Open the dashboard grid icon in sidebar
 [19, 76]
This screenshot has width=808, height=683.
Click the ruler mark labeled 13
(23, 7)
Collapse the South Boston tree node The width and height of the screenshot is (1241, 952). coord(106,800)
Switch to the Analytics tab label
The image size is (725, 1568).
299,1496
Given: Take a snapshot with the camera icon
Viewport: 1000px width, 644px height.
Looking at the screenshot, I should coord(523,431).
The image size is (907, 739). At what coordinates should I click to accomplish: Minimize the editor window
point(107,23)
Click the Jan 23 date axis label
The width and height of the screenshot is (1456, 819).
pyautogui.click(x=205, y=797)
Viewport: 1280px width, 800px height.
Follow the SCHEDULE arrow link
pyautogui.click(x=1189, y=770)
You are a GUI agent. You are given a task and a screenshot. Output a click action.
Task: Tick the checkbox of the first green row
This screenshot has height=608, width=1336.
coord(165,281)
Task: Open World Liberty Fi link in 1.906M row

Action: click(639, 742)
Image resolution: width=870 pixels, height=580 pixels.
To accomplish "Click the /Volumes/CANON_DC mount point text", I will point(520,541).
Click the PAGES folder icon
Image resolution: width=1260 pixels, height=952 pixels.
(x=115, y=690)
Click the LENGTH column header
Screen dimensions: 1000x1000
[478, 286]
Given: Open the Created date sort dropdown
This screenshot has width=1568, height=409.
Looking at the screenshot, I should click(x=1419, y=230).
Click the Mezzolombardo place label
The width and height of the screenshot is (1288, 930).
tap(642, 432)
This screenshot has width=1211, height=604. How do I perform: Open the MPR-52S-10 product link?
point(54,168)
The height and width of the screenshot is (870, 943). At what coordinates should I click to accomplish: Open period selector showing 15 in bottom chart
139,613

┄┄┄┄┄┄┄┄┄┄

REQUIREMENT:
Reproduce every one of the rows above verbatim, line for line.

OUTPUT BELOW:
Open the dashboard grid icon in sidebar
 [19, 76]
This screenshot has width=808, height=683.
Click the ruler mark labeled 13
(23, 7)
Collapse the South Boston tree node The width and height of the screenshot is (1241, 952). coord(106,800)
Switch to the Analytics tab label
The image size is (725, 1568).
299,1496
Given: Take a snapshot with the camera icon
Viewport: 1000px width, 644px height.
Looking at the screenshot, I should coord(523,431).
The image size is (907, 739). At what coordinates should I click to accomplish: Minimize the editor window
point(107,23)
Click the Jan 23 date axis label
The width and height of the screenshot is (1456, 819).
pyautogui.click(x=205, y=797)
Viewport: 1280px width, 800px height.
Follow the SCHEDULE arrow link
pyautogui.click(x=1189, y=770)
You are a GUI agent. You are given a task and a screenshot. Output a click action.
Task: Tick the checkbox of the first green row
This screenshot has height=608, width=1336.
coord(165,281)
Task: Open World Liberty Fi link in 1.906M row

Action: click(639, 742)
Image resolution: width=870 pixels, height=580 pixels.
To accomplish "Click the /Volumes/CANON_DC mount point text", I will point(520,541).
Click the PAGES folder icon
Image resolution: width=1260 pixels, height=952 pixels.
(x=115, y=690)
Click the LENGTH column header
Screen dimensions: 1000x1000
[478, 286]
Given: Open the Created date sort dropdown
This screenshot has width=1568, height=409.
Looking at the screenshot, I should click(x=1419, y=230).
Click the Mezzolombardo place label
The width and height of the screenshot is (1288, 930).
tap(642, 432)
This screenshot has width=1211, height=604. How do I perform: Open the MPR-52S-10 product link?
point(54,168)
The height and width of the screenshot is (870, 943). At what coordinates should I click to accomplish: Open period selector showing 15 in bottom chart
139,613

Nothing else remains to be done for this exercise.